– Если ты можешь влюбиться так быстро, то можешь и разлюбить так же быстро.
– Ты этого боишься?
Он на мгновение стиснул меня еще крепче, а потом медленно отошел назад.
– Не знаю. Да. Нет.
Мне хотелось узнать, в кого он был влюблен прежде и почему закончились те отношения. Сколько времени ему потребовалось, чтобы оправиться после расставания. И сколько раз это с ним происходило. Но я не спрашивала ни о чем.
Алекс повернулся ко мне:
– Когда я познакомился с тобой, ты еще любила Патрика.
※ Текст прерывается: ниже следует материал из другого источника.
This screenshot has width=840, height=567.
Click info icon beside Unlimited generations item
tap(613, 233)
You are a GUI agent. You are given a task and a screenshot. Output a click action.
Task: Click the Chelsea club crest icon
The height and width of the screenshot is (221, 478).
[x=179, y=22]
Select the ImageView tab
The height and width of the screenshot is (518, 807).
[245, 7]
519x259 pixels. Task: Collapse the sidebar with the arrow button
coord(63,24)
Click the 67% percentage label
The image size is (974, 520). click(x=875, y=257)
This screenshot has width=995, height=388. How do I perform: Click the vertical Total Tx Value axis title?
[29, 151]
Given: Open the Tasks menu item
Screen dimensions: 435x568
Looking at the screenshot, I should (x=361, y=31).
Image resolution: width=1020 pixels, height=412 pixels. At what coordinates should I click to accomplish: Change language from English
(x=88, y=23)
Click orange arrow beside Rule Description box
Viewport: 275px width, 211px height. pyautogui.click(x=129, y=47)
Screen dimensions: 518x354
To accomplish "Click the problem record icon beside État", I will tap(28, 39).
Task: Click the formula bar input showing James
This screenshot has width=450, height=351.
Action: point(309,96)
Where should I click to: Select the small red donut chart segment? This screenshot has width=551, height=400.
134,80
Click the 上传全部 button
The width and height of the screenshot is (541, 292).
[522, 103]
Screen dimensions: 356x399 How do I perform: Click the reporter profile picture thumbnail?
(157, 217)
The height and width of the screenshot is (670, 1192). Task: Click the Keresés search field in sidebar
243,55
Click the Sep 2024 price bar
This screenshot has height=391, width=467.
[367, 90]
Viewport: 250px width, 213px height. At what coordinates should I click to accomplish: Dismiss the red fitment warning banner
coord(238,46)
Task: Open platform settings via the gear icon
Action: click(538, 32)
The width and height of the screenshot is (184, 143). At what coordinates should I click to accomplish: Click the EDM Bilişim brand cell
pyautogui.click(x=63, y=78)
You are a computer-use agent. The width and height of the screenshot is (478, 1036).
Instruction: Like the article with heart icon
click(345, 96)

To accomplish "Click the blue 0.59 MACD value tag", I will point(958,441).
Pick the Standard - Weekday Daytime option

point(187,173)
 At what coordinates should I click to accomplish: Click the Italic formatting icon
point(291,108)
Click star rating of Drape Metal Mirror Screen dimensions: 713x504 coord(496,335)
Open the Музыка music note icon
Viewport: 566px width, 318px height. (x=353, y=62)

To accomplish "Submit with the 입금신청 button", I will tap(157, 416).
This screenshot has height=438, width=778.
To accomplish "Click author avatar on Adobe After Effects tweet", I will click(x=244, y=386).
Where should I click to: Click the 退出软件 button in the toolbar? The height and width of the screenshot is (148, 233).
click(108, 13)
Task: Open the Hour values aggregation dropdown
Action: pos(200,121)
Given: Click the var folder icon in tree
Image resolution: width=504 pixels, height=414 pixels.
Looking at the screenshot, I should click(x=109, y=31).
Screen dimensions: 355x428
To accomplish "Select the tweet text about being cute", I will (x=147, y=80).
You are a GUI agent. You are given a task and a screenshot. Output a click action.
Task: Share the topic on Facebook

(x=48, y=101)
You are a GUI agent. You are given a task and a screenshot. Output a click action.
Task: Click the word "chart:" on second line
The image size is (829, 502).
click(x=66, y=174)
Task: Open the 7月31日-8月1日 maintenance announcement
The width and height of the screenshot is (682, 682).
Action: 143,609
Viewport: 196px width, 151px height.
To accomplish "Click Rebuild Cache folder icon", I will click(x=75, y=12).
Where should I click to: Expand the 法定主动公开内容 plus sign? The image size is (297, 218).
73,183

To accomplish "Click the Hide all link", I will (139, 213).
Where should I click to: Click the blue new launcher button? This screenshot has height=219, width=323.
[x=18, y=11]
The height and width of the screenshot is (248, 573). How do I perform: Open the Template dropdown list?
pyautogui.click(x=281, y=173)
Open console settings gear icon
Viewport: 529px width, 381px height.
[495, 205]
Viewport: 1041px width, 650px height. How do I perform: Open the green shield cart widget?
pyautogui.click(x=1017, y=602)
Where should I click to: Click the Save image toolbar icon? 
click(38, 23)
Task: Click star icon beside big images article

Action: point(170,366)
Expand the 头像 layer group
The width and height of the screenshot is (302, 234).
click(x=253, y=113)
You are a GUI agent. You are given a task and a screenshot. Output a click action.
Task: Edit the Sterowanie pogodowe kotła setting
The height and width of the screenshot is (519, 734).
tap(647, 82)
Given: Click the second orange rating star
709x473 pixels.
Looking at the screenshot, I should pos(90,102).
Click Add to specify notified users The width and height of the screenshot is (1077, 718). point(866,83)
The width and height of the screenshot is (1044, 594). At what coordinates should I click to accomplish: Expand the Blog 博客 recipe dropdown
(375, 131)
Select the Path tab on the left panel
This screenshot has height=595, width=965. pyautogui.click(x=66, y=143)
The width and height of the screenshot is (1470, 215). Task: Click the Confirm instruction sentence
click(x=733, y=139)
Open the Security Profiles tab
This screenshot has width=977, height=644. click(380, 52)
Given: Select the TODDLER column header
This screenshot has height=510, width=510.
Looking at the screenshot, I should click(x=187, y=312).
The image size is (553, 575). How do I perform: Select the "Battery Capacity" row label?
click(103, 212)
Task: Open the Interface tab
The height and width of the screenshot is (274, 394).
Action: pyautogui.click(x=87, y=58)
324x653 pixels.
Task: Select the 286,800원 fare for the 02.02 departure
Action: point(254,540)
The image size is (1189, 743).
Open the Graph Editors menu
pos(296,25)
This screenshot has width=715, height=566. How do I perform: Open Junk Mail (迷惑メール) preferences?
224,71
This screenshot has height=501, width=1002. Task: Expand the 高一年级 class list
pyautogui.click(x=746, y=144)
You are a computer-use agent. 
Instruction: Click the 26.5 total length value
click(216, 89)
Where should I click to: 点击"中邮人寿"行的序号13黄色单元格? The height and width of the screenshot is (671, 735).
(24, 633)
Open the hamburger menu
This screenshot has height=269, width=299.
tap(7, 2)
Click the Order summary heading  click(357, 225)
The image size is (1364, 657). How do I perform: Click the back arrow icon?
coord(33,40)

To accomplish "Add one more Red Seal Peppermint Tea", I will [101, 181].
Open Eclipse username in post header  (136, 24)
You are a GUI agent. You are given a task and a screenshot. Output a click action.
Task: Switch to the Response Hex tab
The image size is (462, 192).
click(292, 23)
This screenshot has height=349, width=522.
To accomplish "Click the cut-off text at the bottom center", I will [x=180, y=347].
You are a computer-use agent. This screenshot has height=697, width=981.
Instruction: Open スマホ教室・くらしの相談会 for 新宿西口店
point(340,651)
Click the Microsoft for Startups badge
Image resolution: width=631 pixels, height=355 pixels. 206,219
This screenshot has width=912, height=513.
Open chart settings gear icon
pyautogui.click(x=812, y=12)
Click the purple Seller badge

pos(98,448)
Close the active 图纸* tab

Это был не упрек, а сущая правда, но я снова почувствовала себя неловко.
– Любить и быть влюбленной – совершенно разные вещи.
– Пустая игра слов, – мрачно заметил Алекс. – Ты все еще любишь его?
– Я не разговаривала с Патриком несколько месяцев, Алекс. Неужели тебя действительно это еще волнует?
– Нет.
Мне оставалось только поверить Алексу – только потому, что до сих пор еще ни разу не удалось уличить его во лжи.
– Я люблю тебя, – произнесла я. – Не знаю, как или почему это произошло. Бог его знает почему, ведь ты точно не был номером один в списке парней, с которыми я могла попытать счастья.
Я предупредительным жестом вскинула руку прежде, чем Алекс смог ответить, и добавила:
– Но я знаю, что ты – не Патрик. И понимаю, что между нами все иначе. Я верю тебе, когда ты говоришь, что не лжешь.
– Я никогда не утверждал, что не лгу. Черт возьми, я лгу все время. Я лишь говорил, что не буду лгать тебе.
– Так что же отличает меня от остальных? – Я проглотила и гнев, и слезы, и все, что в конечном итоге могло бы привести нас к ожесточенной ссоре.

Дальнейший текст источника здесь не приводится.